Text excerpt »
____

She’s no longer the larger-than-life box office star of the Eighties and Nineties, but with a slate of quirky indie roles and a horde of digital followers, Demi Moore is reinventing her career. Call it Demi 2.0.

December 2009

Great actors, those most capable of galvanizing attention onscreen, are often reclusive or even entirely humdrum in daily life—Meryl Streep and Daniel Day-Lewis come to mind. And then there are movie stars, who, thanks to some rare inborn quality, shine just as vibrantly, often even more so, offscreen. The former live in the public eye thanks to their roles, whereas the latter do not owe their fame to any given performance. Private antics, public spats and provocative media images risk distracting from an actor’s talent, but for a movie star they are fully half of what her biography consists of.

Few contemporary celebrities illustrate the distinction more clearly than Demi Moore. For 25 years now, she has made a career—and a fortune—from being stared at by the public. Her body of work has been notable in no small part because of her notable body. Which is why it’s impossible not to study every inch of her famous face and well-documented curves when she pounces on a sofa at 7:30 p.m. after a long fashion shoot in a Hollywood photo studio.

At 47, she looks changed, although more by time than by the surgeon’s knife. One might say she looks her age, although hers is an undeniably striking version of midlife. The skin of her forehead and around her eyes does indeed wrinkle as she expresses emotion, its surface less dewy fresh than it once was. Beneath her haystack of wavy black hair, Moore is thinner than expected, which emphasizes the prominent bone structure that still photographs so well but also gives her a slightly gaunt appearance in person. Her chopstick legs are sheathed in skinny dark jeans, and her oversize cashmere sweatshirt looks as if it could have been borrowed from husband Ashton Kutcher’s side of the closet.

____

Data to examine »
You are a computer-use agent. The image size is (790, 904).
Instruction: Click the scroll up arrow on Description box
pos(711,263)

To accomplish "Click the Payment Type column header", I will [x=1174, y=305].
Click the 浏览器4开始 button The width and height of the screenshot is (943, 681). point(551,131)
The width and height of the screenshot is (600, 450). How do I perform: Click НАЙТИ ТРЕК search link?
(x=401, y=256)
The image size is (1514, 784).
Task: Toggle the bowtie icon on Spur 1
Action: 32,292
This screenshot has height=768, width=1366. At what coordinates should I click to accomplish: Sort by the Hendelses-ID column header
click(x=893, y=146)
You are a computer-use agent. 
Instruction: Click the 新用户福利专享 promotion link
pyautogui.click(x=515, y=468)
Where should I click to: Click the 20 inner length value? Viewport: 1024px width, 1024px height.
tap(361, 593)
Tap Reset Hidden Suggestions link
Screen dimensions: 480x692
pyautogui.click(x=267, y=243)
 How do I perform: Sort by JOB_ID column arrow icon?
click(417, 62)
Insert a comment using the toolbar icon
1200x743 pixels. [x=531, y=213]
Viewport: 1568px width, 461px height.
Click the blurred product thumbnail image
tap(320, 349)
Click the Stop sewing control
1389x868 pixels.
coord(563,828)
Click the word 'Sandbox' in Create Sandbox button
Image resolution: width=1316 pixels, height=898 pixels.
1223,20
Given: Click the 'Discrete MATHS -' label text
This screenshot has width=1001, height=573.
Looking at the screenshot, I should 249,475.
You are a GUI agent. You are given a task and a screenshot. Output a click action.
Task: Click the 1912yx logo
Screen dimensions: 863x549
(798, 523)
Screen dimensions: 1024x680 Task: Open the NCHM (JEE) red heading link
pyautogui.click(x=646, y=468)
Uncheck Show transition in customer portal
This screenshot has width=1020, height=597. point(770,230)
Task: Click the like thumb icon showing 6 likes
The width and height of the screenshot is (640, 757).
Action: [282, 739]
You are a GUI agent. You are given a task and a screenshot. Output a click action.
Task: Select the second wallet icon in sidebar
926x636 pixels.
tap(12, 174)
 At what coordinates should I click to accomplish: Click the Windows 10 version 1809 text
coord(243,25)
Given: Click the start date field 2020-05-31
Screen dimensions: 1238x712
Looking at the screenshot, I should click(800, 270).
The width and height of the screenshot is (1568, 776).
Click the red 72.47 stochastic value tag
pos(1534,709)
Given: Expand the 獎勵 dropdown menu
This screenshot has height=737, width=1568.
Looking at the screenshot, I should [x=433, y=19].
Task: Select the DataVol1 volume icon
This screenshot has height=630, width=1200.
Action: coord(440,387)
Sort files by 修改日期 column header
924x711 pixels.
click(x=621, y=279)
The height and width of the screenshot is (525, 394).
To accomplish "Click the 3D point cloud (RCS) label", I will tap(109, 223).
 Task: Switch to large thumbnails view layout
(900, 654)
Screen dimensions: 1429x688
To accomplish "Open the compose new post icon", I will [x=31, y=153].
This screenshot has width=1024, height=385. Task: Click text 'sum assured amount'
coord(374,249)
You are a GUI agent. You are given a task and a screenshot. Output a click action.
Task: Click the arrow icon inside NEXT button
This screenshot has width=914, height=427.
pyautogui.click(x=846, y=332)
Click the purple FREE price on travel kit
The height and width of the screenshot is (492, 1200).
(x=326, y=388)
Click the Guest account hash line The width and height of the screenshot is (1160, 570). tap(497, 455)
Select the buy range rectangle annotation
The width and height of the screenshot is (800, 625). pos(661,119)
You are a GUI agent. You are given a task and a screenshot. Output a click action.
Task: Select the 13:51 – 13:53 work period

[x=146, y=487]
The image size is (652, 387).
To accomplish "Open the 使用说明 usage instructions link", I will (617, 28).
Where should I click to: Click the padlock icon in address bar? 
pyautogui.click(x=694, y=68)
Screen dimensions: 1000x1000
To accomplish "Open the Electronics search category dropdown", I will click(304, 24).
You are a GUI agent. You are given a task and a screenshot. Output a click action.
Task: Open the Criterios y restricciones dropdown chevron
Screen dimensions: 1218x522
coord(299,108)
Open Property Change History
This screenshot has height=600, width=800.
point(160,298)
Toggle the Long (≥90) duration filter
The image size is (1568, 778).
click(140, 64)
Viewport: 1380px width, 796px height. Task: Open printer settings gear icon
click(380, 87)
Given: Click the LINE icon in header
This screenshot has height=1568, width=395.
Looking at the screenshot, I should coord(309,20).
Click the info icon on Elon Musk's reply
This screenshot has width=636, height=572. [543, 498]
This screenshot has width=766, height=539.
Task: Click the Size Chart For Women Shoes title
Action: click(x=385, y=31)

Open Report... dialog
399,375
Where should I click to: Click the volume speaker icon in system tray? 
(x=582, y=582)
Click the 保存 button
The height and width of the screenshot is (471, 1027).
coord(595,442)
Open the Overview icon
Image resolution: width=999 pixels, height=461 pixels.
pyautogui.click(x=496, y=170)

____

Task requirements »
a - Please copy the passage from the Demi Moore profile, starting at "At 47, she looks" and ending at "of the closet.".
b - Write the next part of the Demi Moore profile, picking up after its final sentence.

Answers to each task »
a -
At 47, she looks changed, although more by time than by the surgeon’s knife. One might say she looks her age, although hers is an undeniably striking version of midlife. The skin of her forehead and around her eyes does indeed wrinkle as she expresses emotion, its surface less dewy fresh than it once was. Beneath her haystack of wavy black hair, Moore is thinner than expected, which emphasizes the prominent bone structure that still photographs so well but also gives her a slightly gaunt appearance in person. Her chopstick legs are sheathed in skinny dark jeans, and her oversize cashmere sweatshirt looks as if it could have been borrowed from husband Ashton Kutcher’s side of the closet.

b -
In the midst of a slow-motion movie comeback some six years after returning from semi-retirement in Idaho, where she lived with her three daughters by ex-husband Bruce Willis, Moore no longer commands eight-figure paychecks. She has nonetheless been busy. She’ll soon be back onscreen in two indie films: Happy Tears, opposite Parker Posey, and The Joneses, a dark comedy costarring David Duchovny about a seemingly perfect family who are in fact pitchmen hired by a guerrilla marketing firm to promote pricey consumer goods.

The Joneses has an extremely relevant topic,” says Moore, who has always shown a knack for being right in the middle of the zeitgeist, from her days as an initial investor in Planet Hollywood to her current status as a Twitter queen. “It deals with people leveraging their lives for stuff.” Moore seems to relish the self-referential quality of working on a film that pokes fun at materialism and marketing. “In a weird way, I was already participating in that dynamic,” she notes in reference to her implicit red-carpet endorsements of this bag or that dress.